Randy Johnson: 300th Win and Reflections on Life

McCord RobertsCorrespondent IJune 5, 2009

WASHINGTON - JUNE 04:  Randy Johnson #51 of the San Francisco Giants walks into the press conference after winning his 300th career game against the Washington Nationals at Nationals Park on June 4, 2009 in Washington, DC.  The Giants won the game 5-1.  (Photo by Greg Fiume/Getty Images)

What a fantastic moment it is for every baseball fan to witness great players in time accomplish monumental feats that cement their place in baseball history.

For most of us, we grew old with these players. We worked nine-to-five jobs and always relied on baseball as an entertainment outlet; a sport we were so familiar with and loved growing up.

Every few years, we see a great accomplishment with a star player hitting one of the major milestones. Whether they were one of our personal favorites over the span of their career or not, it’s a respect factor that comes into play. We remember some of their greatest moments and accomplishments from when they were a skinny rookie, through their prime and then into the twilight of their career.

I always think about my own life and what has happened during the same time span, like the greatness of graduating college, getting married, having children, watching them grow and job promotions.

Then there is also the sorrow like losing family members, heartache over getting divorced, losing a job and several other tough times that make reflecting difficult.

When I watched Randy Johnson win his 300th game Thursday, I was very happy for him. I never knew him personally and I never knew too much about his personal life because I don’t really care about that stuff. He entertained and wowed me just about every time I watched him on the mound or read his box score the next day.

When thinking about some of his greatest accomplishments through time, I reflected on my own; it was like a portrait of my own life and growth.

I’ve seen my childhood favorites like Willie Stargell, Reggie Jackson and Carl Yastrzemski be gone for some time now, which signaled somewhat of an end to my childhood years and the start of an another era of players.

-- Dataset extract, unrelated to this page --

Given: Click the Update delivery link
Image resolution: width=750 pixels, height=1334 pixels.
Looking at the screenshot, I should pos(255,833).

When I was 18, Johnson made his debut with the Montreal Expos, and it’s amazing that I can remember exactly what I was doing at the time.

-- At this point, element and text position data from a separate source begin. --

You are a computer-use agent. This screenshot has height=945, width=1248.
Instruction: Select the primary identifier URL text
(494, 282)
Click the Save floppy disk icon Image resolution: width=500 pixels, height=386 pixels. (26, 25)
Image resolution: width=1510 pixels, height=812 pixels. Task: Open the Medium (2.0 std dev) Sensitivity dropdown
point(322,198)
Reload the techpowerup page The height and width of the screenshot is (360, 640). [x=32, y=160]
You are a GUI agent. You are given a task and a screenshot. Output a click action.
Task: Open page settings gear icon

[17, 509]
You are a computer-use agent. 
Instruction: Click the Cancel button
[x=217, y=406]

I remember the freak 6’10” lanky left-hander who threw the ball extremely hard, but had control problems. At the same time, I was entering college and working three separate odd jobs to pay for it. It was a tough time, but it made me better. My real world began when at the same time Johnson was just starting what would be his own remarkable run.

Here it is 21 years later, and as I feel like I have been through it all in real life, one of my entertainment stars has just accomplished a feat that only 23 other pitchers have done in the history of the game. I feel proud for him, like many other fans, and feel like I was there for the long haul with him.

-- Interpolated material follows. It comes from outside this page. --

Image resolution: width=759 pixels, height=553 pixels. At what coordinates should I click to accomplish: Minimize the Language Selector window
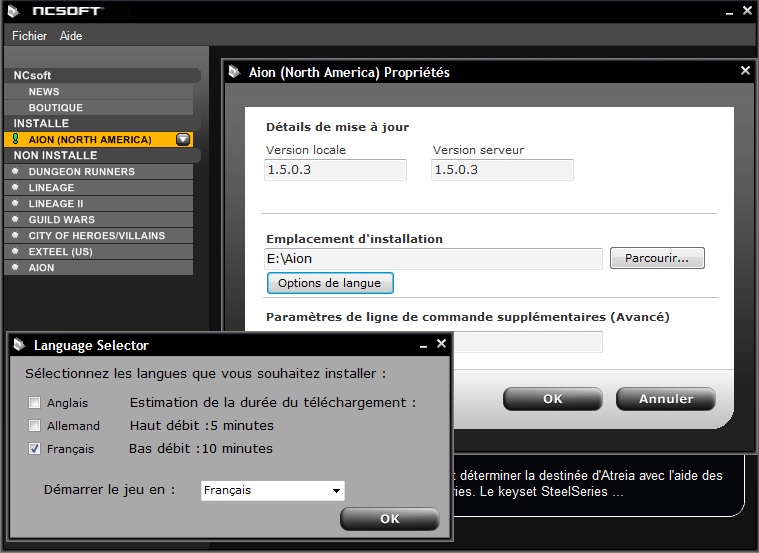pyautogui.click(x=423, y=345)
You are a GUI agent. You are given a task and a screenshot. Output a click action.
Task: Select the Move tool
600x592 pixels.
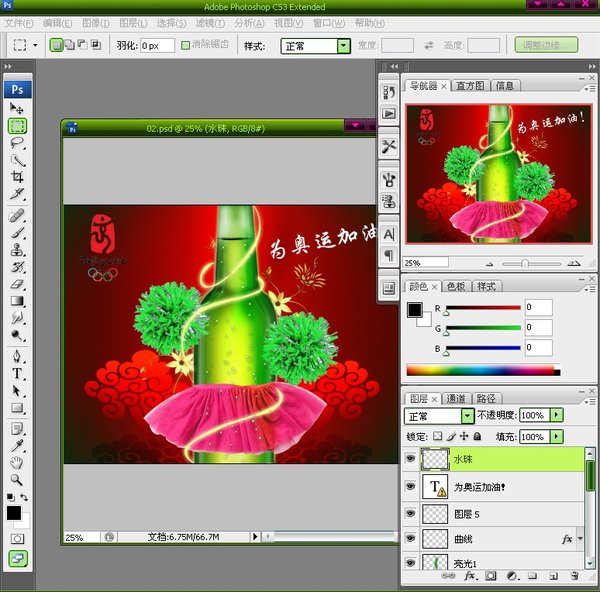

Randy Johnson and baseball has been the one thing over that span that has always been consistent in my life. I always got exactly out of it what I wanted. It was a show and a place and time for me to relax, enjoy myself, and then go back to reality when it was over.

Perhaps baseball always brings out the kid in us and that's what endears it to so many of us. My entertainment stars are dwindling, maybe because I think I’m too old now to have players to follow, and maybe the mass fantasy leagues has changed player affiliation.

Somehow, I always get Chase Utley in my leagues, so I guess you could say he’s my new era of rooting interest in baseball today that began in my midlife.

Maybe down the road, when Utley is nearing some milestone and I’m leaning back in my rocker with my grandkids watching a game with me like I did with my grandfather, I’ll reflect once again about how baseball is a great way to keep track of our own life’s time line of accomplishments.